Libre, Lea Ypi, p. 134
Unos meses antes del día en que abracé a Stalin había visto sus retratos desfilando por las calles de la capital para conmemorar el Primero de Mayo, el Día de los Trabajadores. Era el tradicional desfile anual. Los programas de televisión empezaban más temprano y no pasaban ningún deporte en la cadena yugoslava, lo cual significaba que no tenía que enfrentarme a mi padre para ver quién tenía acceso a la pantalla. Aquel día se podía ver el desfile, después había un espectáculo de marionetas, a continuación una película para niños y luego salíamos a pasear con nuestras mejores ropas, comprábamos helados y finalmente nos hacíamos una foto con el único fotógrafo de la ciudad, que solía estar junto a la fuente, cerca del Palacio de la Cultura.

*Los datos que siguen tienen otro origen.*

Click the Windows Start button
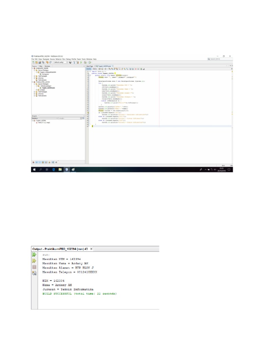 point(34,170)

El Primero de Mayo de 1990, el último que celebramos, fue el
más feliz. O quizá me lo parezca porque fue el último. Objetivamente no pudo
ser el más feliz. Las colas para conseguir artículos básicos eran cada vez más
largas y las estanterías de las tiendas estaban cada vez más vacías. Pero a mí
no me importaba. En el pasado, yo había sido muy caprichosa con la comida, pero
con el paso de los años ya había dejado de ser quisquillosa sobre si tenía que
comer queso feta barato en lugar del más apetecible queso amarillo, o una
mermelada vieja en lugar de miel. «Primero está la moral, después la comida »,
decía alegremente mi abuela y yo había aprendido a adoptar la misma actitud.